I'm trying to figure out why this bit of code isn't working. I'm looping through a dependency tree (deepObject), and for each one I want to run a function which returns a promise. I would then like for the next set of functions to happen after the resolution of all the promises, but the console logs inside the promise.all are not executing. ES6 is cool too, if you have a better approach, however I would also really like to know why this code is not working.
updated to add .catch
(this had no effect)
for (let i = 0; i < keys.length; i++) {
promisesArray.push(promiseFunction(deepObject[keys[i]]));
}
Promise.all(promisesArray).then(resolved => {
console.log('dep promises resolved');
console.log(`resolved: ${JSON.stringify(resolved)}`);
}).catch(err => console.error(new Error(err));
// promiseFunction is recursive
promiseFunction(obj) {
return new Promise((resolve, reject) => {
const keys = Object.keys(deepObj);
for (let j = 0; j < keys.length; j++) {
if (Object.keys(deepObj[keys[j]]).length) {
// adding return statement to following line breaks it
// that was already recommended, see threads
promiseFunction(deepObj[keys[j]]);
} else {
const dep = new Package(keys[j]);
console.log(`skan dep: ${keys[j]}`);
dep.fetch().then(() => {
return anotherFunction();
}).then(() => {
return Promise.all([
promise1(),
promise2(),
promise3(),
]).then(resolved => {
if (resolved[0].propertyINeed) {
resolve(true);
}
resolve(false);
});
}).catch(err => {
console.error(new Error(err));
process.exit(1);
});
}
}
});
I know this conversation - has been discussed - on here before
In the second link above the accepted answer suggests:
In case you are asynchronously filling the array, you should get a promise for that array, and use .then(Promise.all.bind(Promise)). If you don't know when you stop adding promises, this is impossible anyway as they might never all be resolved at all.
However I'm not using async to fill the array. Do I need this? What am I missing here?
update
Since I have error logging now in both the .then()
as well as the .catch()
it seems like something is going wrong unrelated to what happens inside of it.
Adding the return statement before promiseFunction(deepObj[keys[j]]);
broke the recursion.

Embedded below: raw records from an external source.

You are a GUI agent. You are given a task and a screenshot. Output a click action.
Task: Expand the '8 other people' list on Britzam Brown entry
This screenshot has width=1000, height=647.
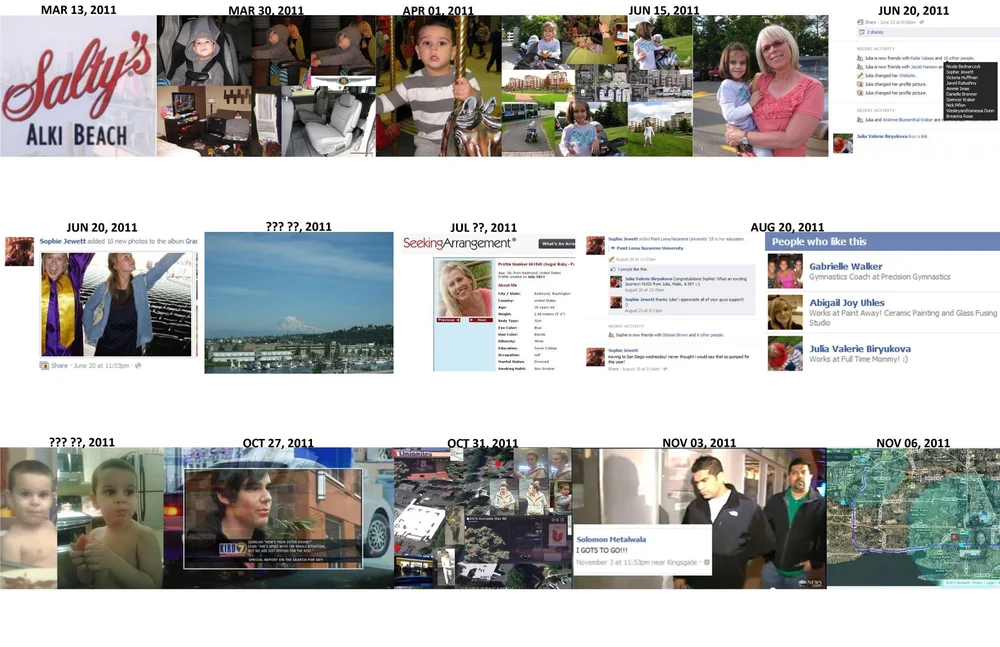[710, 335]
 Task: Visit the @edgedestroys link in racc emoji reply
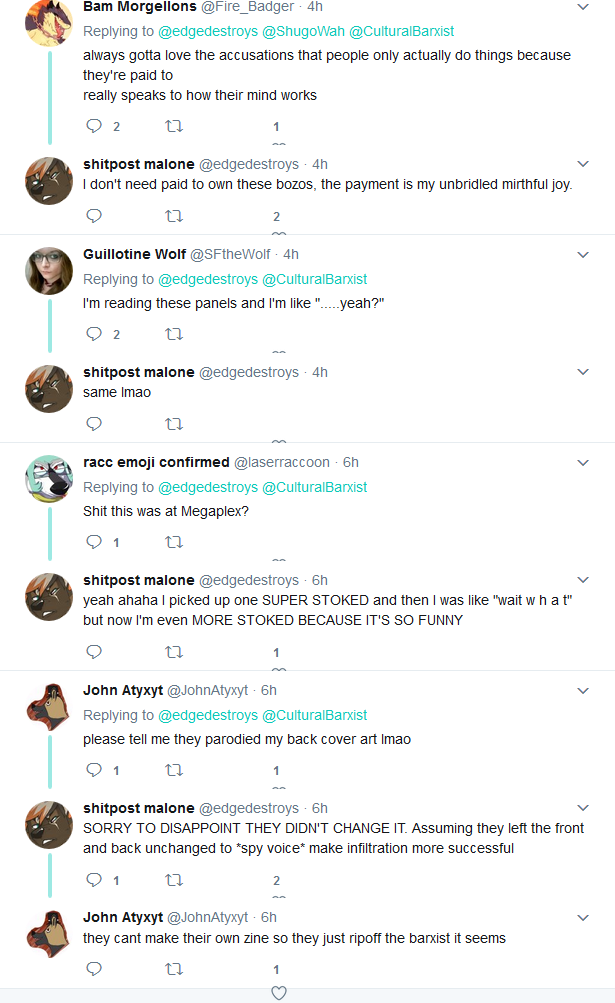pyautogui.click(x=208, y=487)
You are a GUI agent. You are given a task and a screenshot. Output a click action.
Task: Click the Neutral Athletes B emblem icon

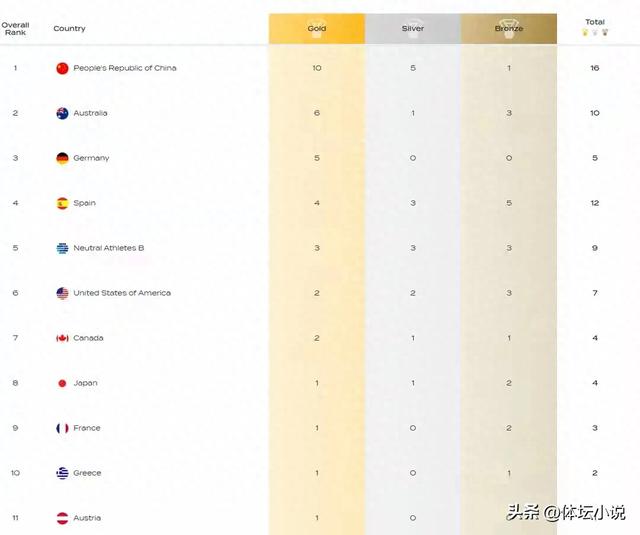[x=62, y=248]
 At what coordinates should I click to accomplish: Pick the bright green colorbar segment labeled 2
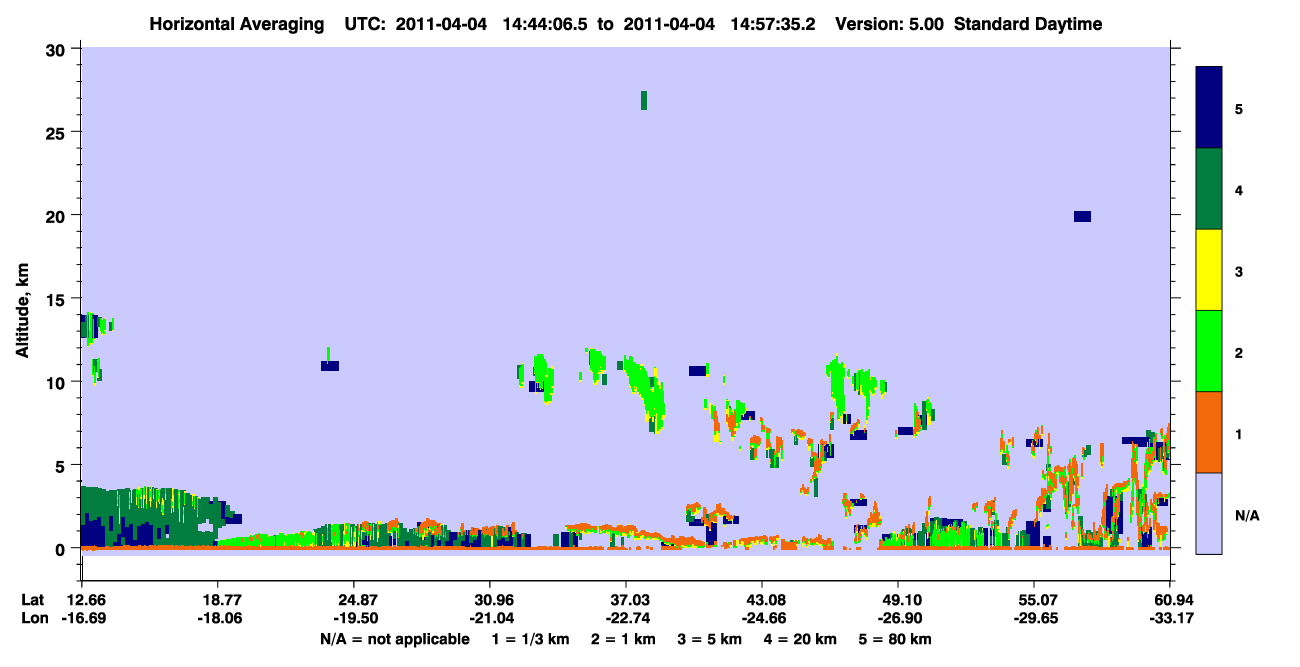pos(1209,351)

I went from iterating over 173 objects to 68. Adding the catch logged no additional results. Code above is updated to share more of the recursive fn. When I run it, it seems to execute all the promises, but I have no way of knowing that. I'm most concerned with knowing 1. that the promise array for promise.all contains all the objects it should and 2. catching the moment when all of those promises for all the objects inside the recursed object are resolved.
Also, for the record, each one of these functions that return promises are all necessarily async. I have gone back through all of this multiple times in an attempt to simplify and remove any unnecessary promises. The task is just complex. There are a series of steps that must execute, they are async, and they are chained because they must be resolved in a specific order.